- Excerpted text

No specific laws identified for this ruling.

Outcome

Appellate court affirmed the trial court's decision to invalidate the will, finding no abuse of discretion in the trial court's distinction between service methods for subpoenas to attesting witnesses.

Excerpt

This is an appeal from a will contest wherein the decedent executed the will at the hospital where he was a patient. Two hospital employees signed the will as attesting witnesses, and their signatures were then notarized by another staff member. After the decedent died, his son contested the validity of the will, and the matter was set for a hearing. The proponent of the will attempted to serve subpoenas on the two attesting witnesses at the hospital where they signed the will, one by process server and the other by certified mail. Neither attempt at service was successful, and consequently, neither of the attesting witnesses appeared at the will contest hearing. The notary did appear and testified as to the identity and presence of the attesting witnesses at the will's execution. The proponent of the will sought to have both witnesses declared unavailable. The trial court declared unavailable the witness who was served using a process server but declined to do the same regarding the witness who was served by certified mail. Consequently, the court determined that the will was invalid. The proponent of the will appealed, asserting that the trial court abused its discretion when it made a distinction between serving a subpoena using a process server and serving a subpoena by certified mail. Discerning no reversible error, we affirm.

What This Ruling Means

**What happened:** This case involved a dispute over a will that was signed at a hospital. When a patient created his will, two hospital employees witnessed the signing, and another hospital staff member notarized it. After the patient died, his son challenged whether the will was valid. During the legal proceedings, the person defending the will tried to officially notify (serve subpoenas to) the two hospital employee witnesses who had signed the document, but there were problems with how this was done. **What the court decided:** The appeals court upheld the lower court's decision to invalidate the will. The court found that the trial judge had properly handled the rules about how witnesses must be officially notified in will contest cases. The court determined there was no error in how the judge distinguished between different methods of serving legal notices to witnesses. **Why this matters for workers:** This case shows that when employees witness legal documents as part of their job duties, they may later be called to testify in court proceedings. Workers should understand that signing as a witness creates potential legal obligations and that proper legal procedures must be followed if they're needed as witnesses in future disputes.

This summary was generated to explain the ruling in plain English and is not legal advice.

- Study questions
(A) In the ruling summary, by what method was the subpoena served on the witness whom the trial court declined to declare unavailable?
(B) Copy from the ruling summary everything from "Appellate court affirmed" down to "to attesting witnesses.", word for word.
(C) List the three bolded labels used in the ruling summary's "What This Ruling Means" section.
The listing that comes after the ruling summary is separate material.

- Available data
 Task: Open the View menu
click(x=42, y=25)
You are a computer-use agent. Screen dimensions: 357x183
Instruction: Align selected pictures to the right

- Numbered responses
(A) By certified mail.

(B)
Appellate court affirmed the trial court's decision to invalidate the will, finding no abuse of discretion in the trial court's distinction between service methods for subpoenas to attesting witnesses.

(C)
What happened
What the court decided
Why this matters for workers